Dark Clouds of Memory

The delicate quiet was shattered by the haunting howl of some desolate beast. Bolting upright, Khaya staggered out of his tent, grabbing a pole as dizziness overtook him. The lonely wail, seemingly coming from all directions and none, rebounded off the dark sky across the flat sparsity of the desert. Then stopped. Not knowing what to do, Khaya went back to bed, attempting to sleep despite the conflicting thoughts that were bouncing around his head. Tomorrow, phantoms would be revealed.

Like an angry furnace, the sun was already suffocating as it sucked up the air, turning the horizon into a shimmering melange of colours as Khaya readied himself. He took one last look at the baffling invitation, grasping it tightly as sudden flurry of wind sought to steal it away. The words blurring together as it flapped around. The request to meet in such an unusual location had compelled him to attend despite his fear and apprehension of what he would find.

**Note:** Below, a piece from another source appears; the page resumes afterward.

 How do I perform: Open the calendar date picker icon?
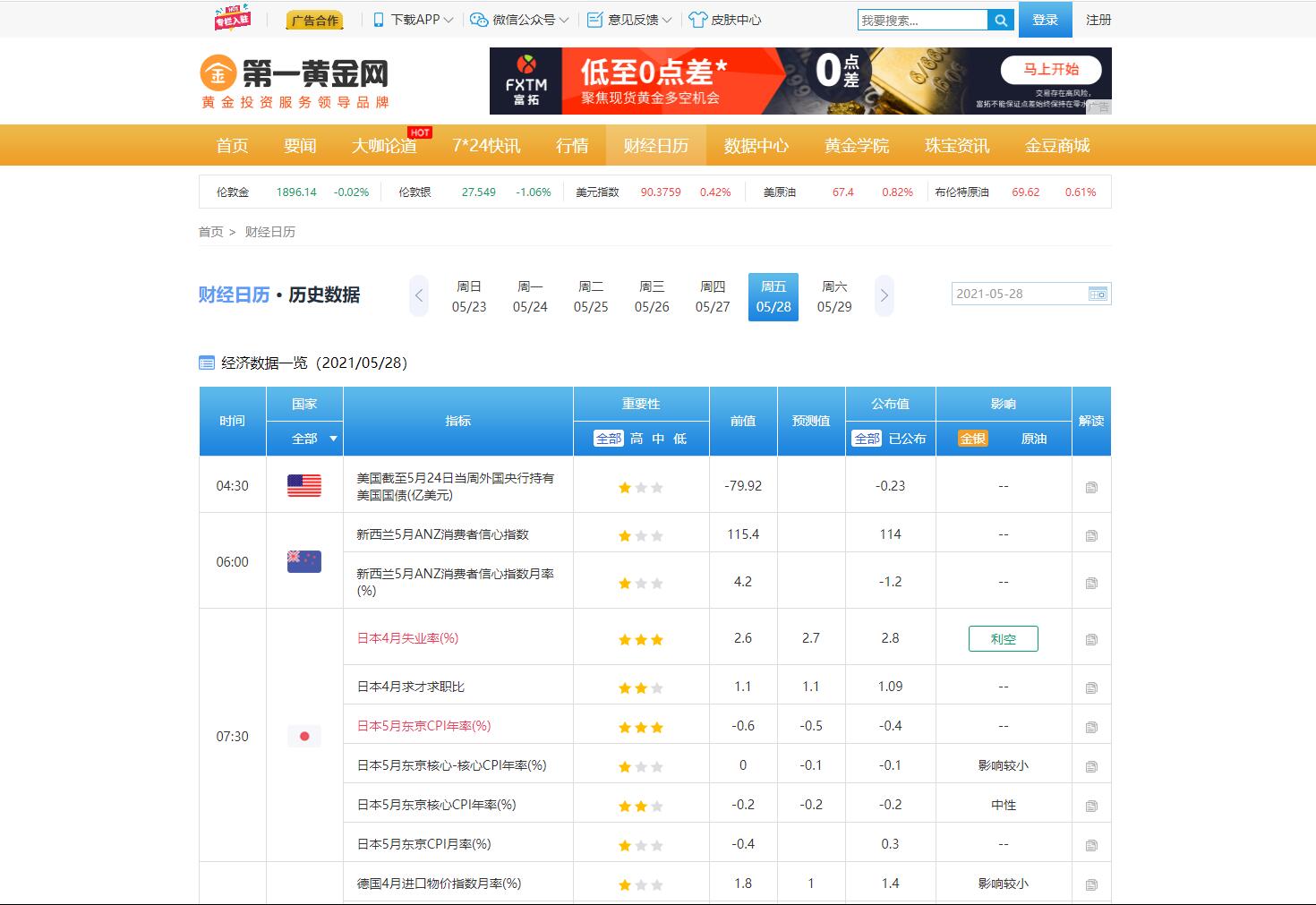click(1097, 294)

Despite his fear of what would find him.

After walking a few miles an array of rocks and small boulders lay scattered across the ground as if tossed aside by the hand of some lazy giant. Khaya cautiously strode through them, turning left, right and left again. Slithering his way through like a sidewinder.

The sun was now at its highest and strongest, mercilessly draining the life out of Khaya. Sweat running down his back in random rivulets. Air so thick he could choke on it; sun so glaring it could strip his sight. The only other life he could see in this inert environment was a solitary eagle, meandering back and forth across the bare blue sky.

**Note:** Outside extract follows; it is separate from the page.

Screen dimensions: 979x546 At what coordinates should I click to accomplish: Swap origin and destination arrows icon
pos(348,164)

Long dark shadows provided an intermittent reprieve from the vindictive rays. Aware of his presence the rocks had grown taller, wider and more imposing. Ancient and unmoving guardians of this land, silently watching for insolent interlopers. These sentinels grew closer and taller with every step Khaya made, obscuring the sky, obscuring the way forward in shade, becoming indistinct and unrecognisable, turning him round and round, into dead ends and blind alleys, leaving him dizzy and lost, panicked and breathless.

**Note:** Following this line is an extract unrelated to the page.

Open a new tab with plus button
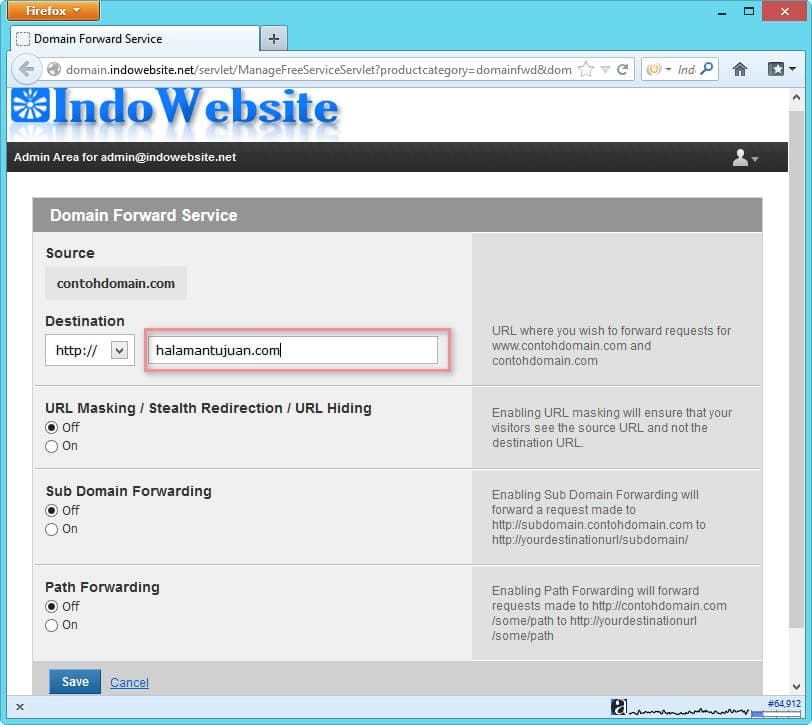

Like a hunted and wounded animal, Khaya fell to his knees, defeated. His breathing ragged; his eyes stinging with sweat. In this quiet moment of resignation, Khayas pounding ears caught...something. Something fuzzy that peaked, then receded like wave on a beach. Khaya, his strength renewed, quickly started following the noisey beacon. He staggered through the riot of rocks and boulders, bouncing off them like the sound he was chasing. Louder and louder the distorted noise became, faster and faster Khaya chased it. Then, with complete suddenness, he burst out of the monolithic maze into a wide open oasis.

Khaya was like a child as he splashed around in the clear, cool pool. The sating spring was surrounded by several short trees, blocking the searing sunlight with long lazy leaves. Large birds effortlessly gliding above on radiant feathers. The sand around was like a lush carpet, soft and welcoming to tired feet. Khaya had immediately immersed himself into the crystal clear water. Rocks, noise and reasons, forgotten. He now became aware of the sound again, turning his damp head towards it as a distant memory revealed exactly what it was.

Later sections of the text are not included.